[Dataset items]
-- Begin --
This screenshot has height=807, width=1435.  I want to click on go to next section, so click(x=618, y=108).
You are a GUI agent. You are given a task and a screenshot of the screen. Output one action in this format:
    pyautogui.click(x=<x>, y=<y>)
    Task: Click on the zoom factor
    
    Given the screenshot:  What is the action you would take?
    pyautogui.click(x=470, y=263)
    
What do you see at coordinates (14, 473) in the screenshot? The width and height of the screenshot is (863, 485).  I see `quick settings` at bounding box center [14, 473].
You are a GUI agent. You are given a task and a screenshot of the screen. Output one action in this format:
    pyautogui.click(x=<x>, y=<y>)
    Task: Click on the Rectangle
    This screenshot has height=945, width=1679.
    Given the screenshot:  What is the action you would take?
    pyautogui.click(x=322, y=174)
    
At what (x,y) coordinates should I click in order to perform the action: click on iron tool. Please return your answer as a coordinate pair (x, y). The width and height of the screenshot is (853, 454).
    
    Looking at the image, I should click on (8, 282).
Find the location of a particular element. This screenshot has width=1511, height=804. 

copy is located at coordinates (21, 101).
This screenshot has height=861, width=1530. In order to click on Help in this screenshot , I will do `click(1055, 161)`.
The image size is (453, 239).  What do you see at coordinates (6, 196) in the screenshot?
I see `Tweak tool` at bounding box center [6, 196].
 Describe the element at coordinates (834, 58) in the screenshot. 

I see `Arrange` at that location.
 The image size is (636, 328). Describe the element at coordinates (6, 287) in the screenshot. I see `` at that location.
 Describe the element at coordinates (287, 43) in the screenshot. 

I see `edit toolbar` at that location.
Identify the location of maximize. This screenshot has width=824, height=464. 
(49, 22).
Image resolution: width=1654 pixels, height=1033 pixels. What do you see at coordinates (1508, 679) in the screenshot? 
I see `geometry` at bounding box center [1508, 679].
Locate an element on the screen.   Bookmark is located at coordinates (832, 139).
-- End --
Set out all of the material above as a Markdown table with two columns, No. and Line. Give each line its own numbered row and leave out the blank lines.

| No. | Line |
|---|---|
| 1 | This screenshot has height=807, width=1435.  I want to click on go to next section, so click(x=618, y=108). |
| 2 | You are a GUI agent. You are given a task and a screenshot of the screen. Output one action in this format: |
| 3 |     pyautogui.click(x=<x>, y=<y>) |
| 4 |     Task: Click on the zoom factor |
| 5 |     Given the screenshot:  What is the action you would take? |
| 6 |     pyautogui.click(x=470, y=263) |
| 7 | What do you see at coordinates (14, 473) in the screenshot? The width and height of the screenshot is (863, 485).  I see `quick settings` at bounding box center [14, 473]. |
| 8 | You are a GUI agent. You are given a task and a screenshot of the screen. Output one action in this format: |
| 9 |     pyautogui.click(x=<x>, y=<y>) |
| 10 |     Task: Click on the Rectangle |
| 11 |     This screenshot has height=945, width=1679. |
| 12 |     Given the screenshot:  What is the action you would take? |
| 13 |     pyautogui.click(x=322, y=174) |
| 14 | At what (x,y) coordinates should I click in order to perform the action: click on iron tool. Please return your answer as a coordinate pair (x, y). The width and height of the screenshot is (853, 454). |
| 15 |     Looking at the image, I should click on (8, 282). |
| 16 | Find the location of a particular element. This screenshot has width=1511, height=804.  |
| 17 | copy is located at coordinates (21, 101). |
| 18 | This screenshot has height=861, width=1530. In order to click on Help in this screenshot , I will do `click(1055, 161)`. |
| 19 | The image size is (453, 239).  What do you see at coordinates (6, 196) in the screenshot? |
| 20 | I see `Tweak tool` at bounding box center [6, 196]. |
| 21 |  Describe the element at coordinates (834, 58) in the screenshot.  |
| 22 | I see `Arrange` at that location. |
| 23 |  The image size is (636, 328). Describe the element at coordinates (6, 287) in the screenshot. I see `` at that location. |
| 24 |  Describe the element at coordinates (287, 43) in the screenshot.  |
| 25 | I see `edit toolbar` at that location. |
| 26 | Identify the location of maximize. This screenshot has width=824, height=464.  |
| 27 | (49, 22). |
| 28 | Image resolution: width=1654 pixels, height=1033 pixels. What do you see at coordinates (1508, 679) in the screenshot?  |
| 29 | I see `geometry` at bounding box center [1508, 679]. |
| 30 | Locate an element on the screen.   Bookmark is located at coordinates (832, 139). |